ARTICLE:
begin
Monday, August 16, 2010

Mad Men, Season 4:
Episode 4, The Rejected

I can be a very finicky TV watcher. I can't even begin to list the well-reviewed TV shows that I gave up on. Going the other direction, I was a loyal watcher of several shows that crashed and burned in the ratings. That said, I am currently in love with the fourth season of Mad Men. Like with Breaking Bad, I wanted to watch the most recent season in real time without springing for the ridiculously priced "basic cable" option that is available where I live, so I got the season on iTunes. Unlike Breaking Bad, whose third season I enjoyed very much, I find myself watching episodes of Mad Men twice before I comment on them. As usual, this post will have spoilers after the first photo, so you have been warned.

I'd also like to note that I ripped these pictures off from Tim Goodman's blog at sfgate.com.
end
REQUIRED TASKS:
1. In the Mad Men blog post, where did the writer get the show's fourth season?
2. Shorten the paragraph of the Mad Men blog post that begins "I can be a very finicky TV watcher," keeping its main facts.

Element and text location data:
begin
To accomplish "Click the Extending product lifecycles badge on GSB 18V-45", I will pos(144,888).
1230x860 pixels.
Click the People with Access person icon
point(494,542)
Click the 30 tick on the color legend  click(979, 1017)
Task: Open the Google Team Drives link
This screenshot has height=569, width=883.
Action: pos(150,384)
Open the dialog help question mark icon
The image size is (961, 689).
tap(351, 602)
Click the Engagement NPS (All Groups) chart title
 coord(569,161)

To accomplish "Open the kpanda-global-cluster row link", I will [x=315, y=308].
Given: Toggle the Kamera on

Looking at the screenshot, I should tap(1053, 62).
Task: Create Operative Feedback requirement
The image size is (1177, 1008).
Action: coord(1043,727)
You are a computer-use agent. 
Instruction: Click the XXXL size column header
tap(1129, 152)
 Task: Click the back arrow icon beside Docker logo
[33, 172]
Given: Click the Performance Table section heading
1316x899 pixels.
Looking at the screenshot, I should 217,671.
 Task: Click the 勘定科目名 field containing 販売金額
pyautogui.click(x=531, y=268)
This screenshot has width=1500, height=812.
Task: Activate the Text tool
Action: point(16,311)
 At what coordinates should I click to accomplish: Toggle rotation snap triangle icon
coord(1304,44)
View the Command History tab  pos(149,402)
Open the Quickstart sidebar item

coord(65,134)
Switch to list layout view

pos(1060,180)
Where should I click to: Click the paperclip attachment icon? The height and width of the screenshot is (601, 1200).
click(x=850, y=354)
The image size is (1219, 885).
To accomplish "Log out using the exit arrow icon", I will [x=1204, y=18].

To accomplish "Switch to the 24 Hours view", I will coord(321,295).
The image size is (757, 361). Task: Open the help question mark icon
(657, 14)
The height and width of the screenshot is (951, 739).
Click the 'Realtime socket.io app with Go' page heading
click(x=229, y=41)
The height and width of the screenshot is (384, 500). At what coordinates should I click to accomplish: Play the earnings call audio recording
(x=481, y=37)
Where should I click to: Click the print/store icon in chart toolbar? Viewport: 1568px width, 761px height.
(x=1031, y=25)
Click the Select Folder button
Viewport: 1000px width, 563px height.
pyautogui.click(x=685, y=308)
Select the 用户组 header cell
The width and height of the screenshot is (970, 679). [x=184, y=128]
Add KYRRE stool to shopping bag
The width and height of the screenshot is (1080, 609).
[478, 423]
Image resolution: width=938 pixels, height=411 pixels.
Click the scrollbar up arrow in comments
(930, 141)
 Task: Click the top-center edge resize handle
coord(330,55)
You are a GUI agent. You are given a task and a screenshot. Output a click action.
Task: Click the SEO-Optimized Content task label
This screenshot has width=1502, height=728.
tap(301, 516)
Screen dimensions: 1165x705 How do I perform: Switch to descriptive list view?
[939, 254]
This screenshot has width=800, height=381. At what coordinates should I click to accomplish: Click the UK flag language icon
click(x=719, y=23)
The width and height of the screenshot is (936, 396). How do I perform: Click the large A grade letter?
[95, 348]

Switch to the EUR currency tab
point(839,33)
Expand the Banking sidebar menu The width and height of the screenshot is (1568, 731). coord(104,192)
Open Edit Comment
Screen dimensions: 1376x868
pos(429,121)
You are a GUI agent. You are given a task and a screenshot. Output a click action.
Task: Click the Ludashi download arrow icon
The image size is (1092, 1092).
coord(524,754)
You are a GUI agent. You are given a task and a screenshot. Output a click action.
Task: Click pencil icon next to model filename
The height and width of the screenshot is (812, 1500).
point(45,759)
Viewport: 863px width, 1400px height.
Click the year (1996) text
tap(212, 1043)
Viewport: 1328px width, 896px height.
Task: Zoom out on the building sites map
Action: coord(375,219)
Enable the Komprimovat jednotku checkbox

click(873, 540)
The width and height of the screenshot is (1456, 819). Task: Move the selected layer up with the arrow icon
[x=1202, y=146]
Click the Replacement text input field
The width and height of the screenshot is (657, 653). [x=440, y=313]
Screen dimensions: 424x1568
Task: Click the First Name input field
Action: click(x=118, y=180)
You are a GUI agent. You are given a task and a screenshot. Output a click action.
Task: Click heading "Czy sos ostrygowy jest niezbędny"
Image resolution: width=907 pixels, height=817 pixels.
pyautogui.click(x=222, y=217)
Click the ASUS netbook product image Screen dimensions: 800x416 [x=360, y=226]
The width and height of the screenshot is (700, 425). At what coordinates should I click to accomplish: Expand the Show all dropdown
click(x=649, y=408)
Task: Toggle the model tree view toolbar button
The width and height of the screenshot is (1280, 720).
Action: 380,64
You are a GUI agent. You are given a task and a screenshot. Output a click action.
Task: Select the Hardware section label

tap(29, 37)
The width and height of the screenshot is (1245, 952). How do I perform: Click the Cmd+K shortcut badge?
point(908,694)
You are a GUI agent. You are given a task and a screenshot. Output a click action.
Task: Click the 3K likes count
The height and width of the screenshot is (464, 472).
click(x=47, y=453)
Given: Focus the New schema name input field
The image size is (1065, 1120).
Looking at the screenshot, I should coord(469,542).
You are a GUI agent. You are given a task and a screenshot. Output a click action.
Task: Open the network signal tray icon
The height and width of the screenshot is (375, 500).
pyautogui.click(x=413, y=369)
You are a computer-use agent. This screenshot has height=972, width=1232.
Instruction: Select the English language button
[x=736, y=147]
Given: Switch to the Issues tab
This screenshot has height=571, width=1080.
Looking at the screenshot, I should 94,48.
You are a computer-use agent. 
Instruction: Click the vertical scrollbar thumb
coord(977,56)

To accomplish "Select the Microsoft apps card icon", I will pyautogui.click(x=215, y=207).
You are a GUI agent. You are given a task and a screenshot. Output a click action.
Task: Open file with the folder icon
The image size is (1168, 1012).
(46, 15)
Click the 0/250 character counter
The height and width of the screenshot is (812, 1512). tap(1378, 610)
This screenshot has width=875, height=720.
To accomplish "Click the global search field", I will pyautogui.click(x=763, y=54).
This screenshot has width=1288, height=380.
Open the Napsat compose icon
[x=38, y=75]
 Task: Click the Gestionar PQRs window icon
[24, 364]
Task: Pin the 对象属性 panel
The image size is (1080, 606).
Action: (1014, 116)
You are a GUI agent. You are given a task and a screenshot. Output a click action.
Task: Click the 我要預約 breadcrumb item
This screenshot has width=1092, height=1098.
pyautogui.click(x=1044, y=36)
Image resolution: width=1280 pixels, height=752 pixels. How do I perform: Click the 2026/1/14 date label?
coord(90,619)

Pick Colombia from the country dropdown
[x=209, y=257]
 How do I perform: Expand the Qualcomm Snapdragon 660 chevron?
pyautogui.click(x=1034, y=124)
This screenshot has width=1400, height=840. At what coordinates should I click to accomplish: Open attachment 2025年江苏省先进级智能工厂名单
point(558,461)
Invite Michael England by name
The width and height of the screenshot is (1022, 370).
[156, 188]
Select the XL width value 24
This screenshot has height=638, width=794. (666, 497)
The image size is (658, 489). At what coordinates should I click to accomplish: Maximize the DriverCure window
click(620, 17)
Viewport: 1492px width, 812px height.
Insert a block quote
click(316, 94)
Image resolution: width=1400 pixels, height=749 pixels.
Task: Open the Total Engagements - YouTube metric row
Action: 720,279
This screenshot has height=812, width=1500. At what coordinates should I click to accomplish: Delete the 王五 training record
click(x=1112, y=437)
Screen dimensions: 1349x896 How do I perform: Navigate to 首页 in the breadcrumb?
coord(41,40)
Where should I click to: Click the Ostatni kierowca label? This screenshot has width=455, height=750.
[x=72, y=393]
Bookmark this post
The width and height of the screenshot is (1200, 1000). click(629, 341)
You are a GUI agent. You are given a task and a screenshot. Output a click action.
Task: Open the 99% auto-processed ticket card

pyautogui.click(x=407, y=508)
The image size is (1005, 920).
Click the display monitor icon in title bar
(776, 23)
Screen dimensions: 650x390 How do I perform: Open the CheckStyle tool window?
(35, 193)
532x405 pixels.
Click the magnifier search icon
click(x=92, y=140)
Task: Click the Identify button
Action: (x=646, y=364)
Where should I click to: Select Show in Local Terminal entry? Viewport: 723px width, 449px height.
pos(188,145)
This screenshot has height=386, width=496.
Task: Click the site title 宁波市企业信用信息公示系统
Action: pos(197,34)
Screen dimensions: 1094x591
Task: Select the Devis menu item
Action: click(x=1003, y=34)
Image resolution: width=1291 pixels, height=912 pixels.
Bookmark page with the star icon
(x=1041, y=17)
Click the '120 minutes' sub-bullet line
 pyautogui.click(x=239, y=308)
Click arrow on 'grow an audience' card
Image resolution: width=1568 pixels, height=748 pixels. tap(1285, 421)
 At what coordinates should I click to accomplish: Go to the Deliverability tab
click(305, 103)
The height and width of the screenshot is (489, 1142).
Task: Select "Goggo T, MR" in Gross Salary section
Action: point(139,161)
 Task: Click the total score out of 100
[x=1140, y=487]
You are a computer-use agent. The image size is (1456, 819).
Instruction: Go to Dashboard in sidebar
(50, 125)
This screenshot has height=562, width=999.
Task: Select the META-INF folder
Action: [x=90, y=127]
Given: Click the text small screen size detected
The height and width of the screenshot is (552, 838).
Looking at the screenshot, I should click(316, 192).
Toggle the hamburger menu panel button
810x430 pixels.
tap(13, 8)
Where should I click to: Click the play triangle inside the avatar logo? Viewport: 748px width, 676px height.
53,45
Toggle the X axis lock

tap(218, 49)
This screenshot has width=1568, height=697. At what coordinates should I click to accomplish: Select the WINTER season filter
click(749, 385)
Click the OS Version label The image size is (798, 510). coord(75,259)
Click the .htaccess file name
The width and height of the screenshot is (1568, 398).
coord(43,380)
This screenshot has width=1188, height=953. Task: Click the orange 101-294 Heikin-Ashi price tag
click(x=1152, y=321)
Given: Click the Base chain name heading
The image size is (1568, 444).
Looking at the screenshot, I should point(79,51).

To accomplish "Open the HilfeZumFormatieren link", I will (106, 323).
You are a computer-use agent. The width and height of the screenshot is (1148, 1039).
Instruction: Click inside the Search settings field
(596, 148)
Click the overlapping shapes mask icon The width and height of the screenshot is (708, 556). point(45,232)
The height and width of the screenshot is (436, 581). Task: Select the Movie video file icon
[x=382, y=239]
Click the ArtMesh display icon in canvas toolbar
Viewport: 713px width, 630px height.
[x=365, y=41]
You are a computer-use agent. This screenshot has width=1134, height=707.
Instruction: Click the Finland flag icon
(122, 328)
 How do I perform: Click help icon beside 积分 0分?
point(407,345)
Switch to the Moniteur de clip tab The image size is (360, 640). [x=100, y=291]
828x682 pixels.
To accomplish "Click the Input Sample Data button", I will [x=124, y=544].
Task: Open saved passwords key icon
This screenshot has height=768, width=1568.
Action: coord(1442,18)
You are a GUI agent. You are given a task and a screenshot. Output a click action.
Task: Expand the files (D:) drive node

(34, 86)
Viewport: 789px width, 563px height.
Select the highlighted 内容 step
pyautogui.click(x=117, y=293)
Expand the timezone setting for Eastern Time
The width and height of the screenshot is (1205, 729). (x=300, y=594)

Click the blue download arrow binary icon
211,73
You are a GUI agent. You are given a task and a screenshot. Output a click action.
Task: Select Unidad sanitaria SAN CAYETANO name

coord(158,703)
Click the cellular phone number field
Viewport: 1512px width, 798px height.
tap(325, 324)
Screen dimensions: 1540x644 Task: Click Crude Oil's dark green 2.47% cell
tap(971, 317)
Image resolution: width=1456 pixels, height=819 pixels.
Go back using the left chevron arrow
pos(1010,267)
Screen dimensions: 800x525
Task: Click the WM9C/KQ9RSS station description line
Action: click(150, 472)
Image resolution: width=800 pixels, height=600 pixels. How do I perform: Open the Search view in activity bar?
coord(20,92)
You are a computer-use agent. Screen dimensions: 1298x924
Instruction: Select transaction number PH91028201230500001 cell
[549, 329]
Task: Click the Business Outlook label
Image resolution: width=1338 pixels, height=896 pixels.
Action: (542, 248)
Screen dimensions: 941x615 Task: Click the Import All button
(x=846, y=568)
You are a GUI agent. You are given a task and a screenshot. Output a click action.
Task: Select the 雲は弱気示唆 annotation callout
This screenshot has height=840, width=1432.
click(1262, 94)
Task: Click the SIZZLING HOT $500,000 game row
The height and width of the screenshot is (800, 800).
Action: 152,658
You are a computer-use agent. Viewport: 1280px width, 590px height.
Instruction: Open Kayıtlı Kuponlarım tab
end
SOLVED PROBLEMS:
1. On iTunes.

2. The writer is a picky TV viewer who has dropped many well-reviewed shows but stayed loyal to several that failed in the ratings. Right now, though, the writer loves the fourth season of Mad Men. As with Breaking Bad, the writer bought the season on iTunes to watch it in real time rather than pay for the overpriced local "basic cable" option. Unlike with Breaking Bad, whose third season the writer enjoyed a lot, the writer watches each Mad Men episode twice before commenting. The post has spoilers after the first photo.